Retoma el texto sobre la manta eléctrica y sigue escribiéndolo a partir de su última frase.

== Fragmento del texto ==
++++++++
LA MANTA ELÉCTRICA Y EL MÁS Y MEJOR
En casa tenemos una manta eléctrica. No me gusta. No me gusta nada. Nunca me han gustado las mantas eléctricas. La sola idea de una manta eléctrica ya me inquieta. Desde que la inventaron nos la han vendido como el culmen de la civilización y prosperidad humana, de la comodidad y el bienestar; la prueba irrefutable de que nuestra evolución como especie ha sido un éxito. Nunca lo he visto así. Para mí, una manta eléctrica no es más que una manta normal pero que, por usarla, tienes que pagar más en la factura de la luz y, además, asumir el riesgo de morir electrocutado mientras duermes.
Mis padres tienen una desde hace mucho tiempo. Están encantados con su manta eléctrica. Bueno, en realidad, todo el que se compra una está encantado con ella. ¡Claro! Te has gastado el dinero y ahora solo puedes decir que es una maravilla; de lo contrario quedarías como un idiota. A día de hoy mis padres aún conservan esa manta; y hablan de ella como si fuera lo mejor que les ha pasado en sus más de cuarenta años de matrimonio, lo cuál no sé muy bien como tomarme. ¡Adoran esa manta! Cada noche realizan el mismo ritual: un rato antes de ir a dormir la encienden para que, al acostarse, la cama esté calentita; después se meten en la cama y todo son alabanzas para la manta.
“¡Qué calentito se está!”
“¡Qué invento este de la manta eléctrica!”
“¡La mejor compra qué hemos hecho nunca!”
“¡Gracias, manta!”
“¡Te quiero mucho, mantita!”
En serio, es muy inquietante escucharles. Aquella manta, al parecer, es el no va más. A veces pienso que lo que mantiene unido el matrimonio de mis padres es esa dichosa manta. Recuerdo que una noche, por curiosidad, cuando yo aún vivía en casa de mis padres, decidí meterme en su cama antes de que lo hicieran ellos, para comprobar en mi propia persona las maravillosas sensaciones que, al parecer, se experimentaban al acostarse en una cama ya precalentada. Pues bien, aquello no me gustó. Fue como acostarse dentro de una tostadora. ¡Me agobió muchísimo! Además, el hecho de verme cubierto con algo que estaba enchufado a la pared me provocaba una angustia terrible; solo podía pensar que, en cualquier momento, podría haber un cortocircuito y que podría morir churruscado bajo aquella manta. En cambio a mis padres eso parecía no preocuparles en absoluto. Siempre tuve el temor de que una mañana me despertaría oliendo a quemado, con humo saliendo de la habitación de matrimonio y que, al abrir la puerta, me los encontraría en la cama como dos pollos al carbón.
Reconozco que, a lo largo de la historia, cada vez que hemos añadido la electricidad a alguna cosa hemos mejorado esa cosa: la luz eléctrica, el termo eléctrico, la estufa eléctrica, el coche eléctrico, la silla eléctric… Bueno, quizá no todo. Pero, ¿la manta eléctrica? ¿De verdad era necesario?
++++++++
== Extracto de datos ==
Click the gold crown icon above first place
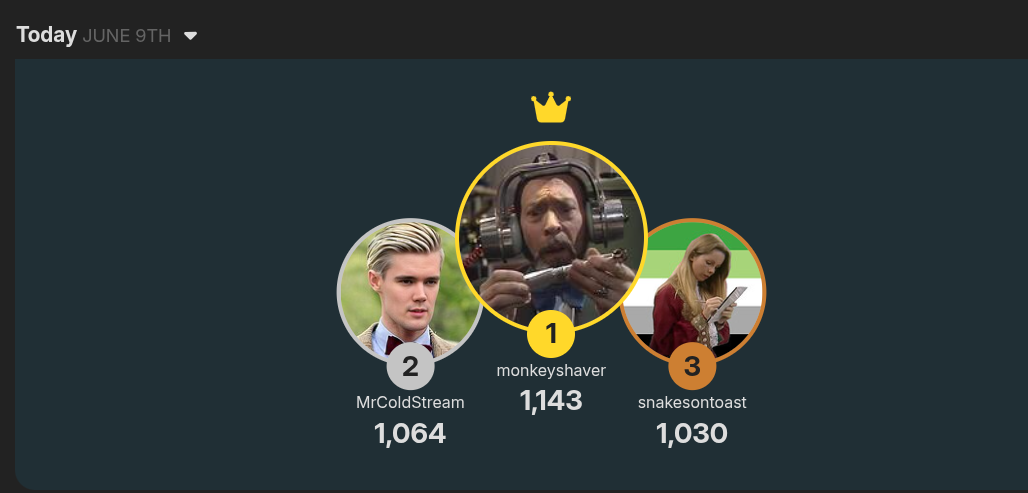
++++++++
== La respuesta ==
Tal y como yo lo veo, la manta eléctrica pone de manifiesto esa necesidad tan humana del Más y Mejor. Teníamos un problema que solucionar: protegernos del frío. Inventamos la manta. ¡Ya está! ¡Problema solucionado! ¿Pasamos a otra cosa? ¡No! ¿Por qué? Porque necesitamos el Más y Mejor. Vale, entonces, ¿qué hacemos? Cogemos una manta y le ponemos un cable con un interruptor; ya se sabe que a todo el mundo le encantan las cosas con interruptores: tengo frío; me tapo con la manta; ya estoy calentito; pulso el interruptor. ¡Clic! Ahora estoy más calentito aún.
Más y Mejor.
Y todo eso, ¿para qué? El Más y Mejor nos ha dado grandes cosas, no voy a negarlo. Pero también nos genera una ansiedad terrible, y para calmar esa ansiedad que nosotros mismo nos provocamos, recurrimos a un constante Más y Mejor que no termina nunca: tengo frío, eso me genera ansiedad; me compro una manta; ya no tengo frío y, por tanto, tampoco tengo ansiedad; alguien inventa la manta eléctrica y otro alguien que conozco se la compra; yo tengo una manta y no tengo frío pero, como no tengo una manta eléctrica como la que se ha comprado esa persona que conozco, vuelvo a tener ansiedad; me compro una manta eléctrica; ya no tengo ansiedad; ahora pago más en la factura de la luz y tengo menos dinero; vuelvo a tener ansiedad…
Y así funcionamos.
Más y Mejor.
Ahora en casa tenemos una manta eléctrica. Se la trajeron los Reyes Magos a mi hija. Y, ¿adivinan qué? Mi hija dice que es el mejor regalo que ha recibido en su vida. Está encantada con su manta eléctrica. Yo diría que está enganchada a esa manta. A veces se tumba en el sofá, se tapa con ella, la enciende y la pone al máximo. Yo, desde el otro extremo del sofá, noto el calor que esa cosa desprende. Miro a mi hija y la veo con la cara colorada y sudando.
“¿No tienes calor?”, le pregunto.
“!Qué dices! Esto es lo mejor. ¡Estoy super a gustito!”, me responde ella abrazándose a la manta.
Ella sigue sudando y poniéndose cada vez más roja pero, al mismo tiempo, en su cara se dibuja una expresión de satisfacción que da envidia. A veces tengo la sensación de que, en cualquier momento, voy a girar la mirada y me la voy a encontrar derretida como una loncha de queso dentro de un sandwich caliente.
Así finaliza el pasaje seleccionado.